**Exercise requirements**
Count the lines in the entries that contain the string "compatibility" and give only the number.

** Entries shown follows **

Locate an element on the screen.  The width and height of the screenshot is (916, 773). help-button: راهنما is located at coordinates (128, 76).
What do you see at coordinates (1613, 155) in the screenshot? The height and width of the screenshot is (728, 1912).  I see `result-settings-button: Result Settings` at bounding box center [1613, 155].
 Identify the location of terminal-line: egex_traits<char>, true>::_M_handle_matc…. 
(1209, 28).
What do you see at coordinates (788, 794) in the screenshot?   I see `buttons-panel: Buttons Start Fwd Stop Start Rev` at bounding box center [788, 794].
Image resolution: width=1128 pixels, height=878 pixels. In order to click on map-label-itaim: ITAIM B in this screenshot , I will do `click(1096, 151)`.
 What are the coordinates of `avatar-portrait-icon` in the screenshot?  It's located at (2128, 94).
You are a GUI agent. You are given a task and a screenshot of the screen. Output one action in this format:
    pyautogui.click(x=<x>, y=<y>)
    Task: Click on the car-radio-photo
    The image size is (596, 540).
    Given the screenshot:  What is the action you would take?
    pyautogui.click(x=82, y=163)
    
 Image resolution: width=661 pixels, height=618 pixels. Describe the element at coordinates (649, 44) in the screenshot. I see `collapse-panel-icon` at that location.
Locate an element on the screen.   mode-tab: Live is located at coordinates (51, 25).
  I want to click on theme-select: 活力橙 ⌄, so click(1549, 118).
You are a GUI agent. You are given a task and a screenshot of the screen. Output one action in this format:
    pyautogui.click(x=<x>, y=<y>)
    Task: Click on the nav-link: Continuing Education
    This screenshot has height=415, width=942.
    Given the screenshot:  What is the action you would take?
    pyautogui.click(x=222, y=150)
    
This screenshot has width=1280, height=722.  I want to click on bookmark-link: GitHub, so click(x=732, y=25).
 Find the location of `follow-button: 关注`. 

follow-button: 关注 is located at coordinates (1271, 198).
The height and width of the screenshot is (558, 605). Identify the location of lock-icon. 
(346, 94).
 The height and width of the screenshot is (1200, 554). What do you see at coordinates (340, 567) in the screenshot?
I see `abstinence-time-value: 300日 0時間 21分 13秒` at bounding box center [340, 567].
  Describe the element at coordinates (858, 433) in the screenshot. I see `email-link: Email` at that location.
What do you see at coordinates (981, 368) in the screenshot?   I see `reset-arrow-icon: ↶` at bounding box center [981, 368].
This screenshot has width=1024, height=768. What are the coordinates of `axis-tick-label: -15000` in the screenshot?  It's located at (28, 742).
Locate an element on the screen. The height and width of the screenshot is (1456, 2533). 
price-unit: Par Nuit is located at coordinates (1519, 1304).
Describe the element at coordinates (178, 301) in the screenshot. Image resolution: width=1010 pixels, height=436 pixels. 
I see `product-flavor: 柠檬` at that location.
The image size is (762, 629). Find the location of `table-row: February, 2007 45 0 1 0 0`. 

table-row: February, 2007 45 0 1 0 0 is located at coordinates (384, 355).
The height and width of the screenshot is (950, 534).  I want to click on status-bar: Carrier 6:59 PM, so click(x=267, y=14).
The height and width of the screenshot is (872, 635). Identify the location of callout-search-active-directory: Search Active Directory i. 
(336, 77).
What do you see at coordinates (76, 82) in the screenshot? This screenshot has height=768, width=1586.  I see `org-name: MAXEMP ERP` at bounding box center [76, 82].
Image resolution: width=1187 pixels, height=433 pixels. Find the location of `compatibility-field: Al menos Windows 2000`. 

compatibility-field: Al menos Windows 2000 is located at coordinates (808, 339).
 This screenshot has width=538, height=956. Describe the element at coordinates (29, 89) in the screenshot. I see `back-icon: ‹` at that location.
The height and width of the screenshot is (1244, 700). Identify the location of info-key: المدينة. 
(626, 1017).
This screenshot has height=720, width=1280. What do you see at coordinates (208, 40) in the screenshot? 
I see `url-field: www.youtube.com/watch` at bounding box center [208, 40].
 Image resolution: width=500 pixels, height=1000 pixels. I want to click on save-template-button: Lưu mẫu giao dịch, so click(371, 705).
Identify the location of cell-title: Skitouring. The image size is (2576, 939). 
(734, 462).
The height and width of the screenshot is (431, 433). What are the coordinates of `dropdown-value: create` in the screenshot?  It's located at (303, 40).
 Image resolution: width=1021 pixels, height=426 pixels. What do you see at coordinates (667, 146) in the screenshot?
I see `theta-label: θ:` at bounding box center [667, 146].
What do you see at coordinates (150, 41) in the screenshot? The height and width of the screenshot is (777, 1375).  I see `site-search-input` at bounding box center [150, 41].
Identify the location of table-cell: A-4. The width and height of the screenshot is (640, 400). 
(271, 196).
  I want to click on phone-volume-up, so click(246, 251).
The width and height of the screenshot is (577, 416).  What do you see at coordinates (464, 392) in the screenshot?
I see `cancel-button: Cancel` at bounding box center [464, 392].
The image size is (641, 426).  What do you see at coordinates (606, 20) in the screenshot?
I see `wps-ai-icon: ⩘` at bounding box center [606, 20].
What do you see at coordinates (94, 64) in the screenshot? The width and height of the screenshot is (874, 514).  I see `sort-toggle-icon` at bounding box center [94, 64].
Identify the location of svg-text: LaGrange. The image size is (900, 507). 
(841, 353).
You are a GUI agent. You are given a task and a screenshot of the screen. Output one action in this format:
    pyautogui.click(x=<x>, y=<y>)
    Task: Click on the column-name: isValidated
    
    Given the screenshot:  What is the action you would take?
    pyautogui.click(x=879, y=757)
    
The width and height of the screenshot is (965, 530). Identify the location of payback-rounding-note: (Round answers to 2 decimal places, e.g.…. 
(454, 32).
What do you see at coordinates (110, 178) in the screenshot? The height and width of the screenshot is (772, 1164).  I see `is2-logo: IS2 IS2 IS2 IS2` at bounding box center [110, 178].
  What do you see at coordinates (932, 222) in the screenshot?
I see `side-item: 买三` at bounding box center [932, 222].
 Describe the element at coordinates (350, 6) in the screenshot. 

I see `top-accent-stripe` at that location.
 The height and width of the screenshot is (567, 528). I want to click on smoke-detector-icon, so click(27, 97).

** End of Entries shown **

**Result for this exercise**
2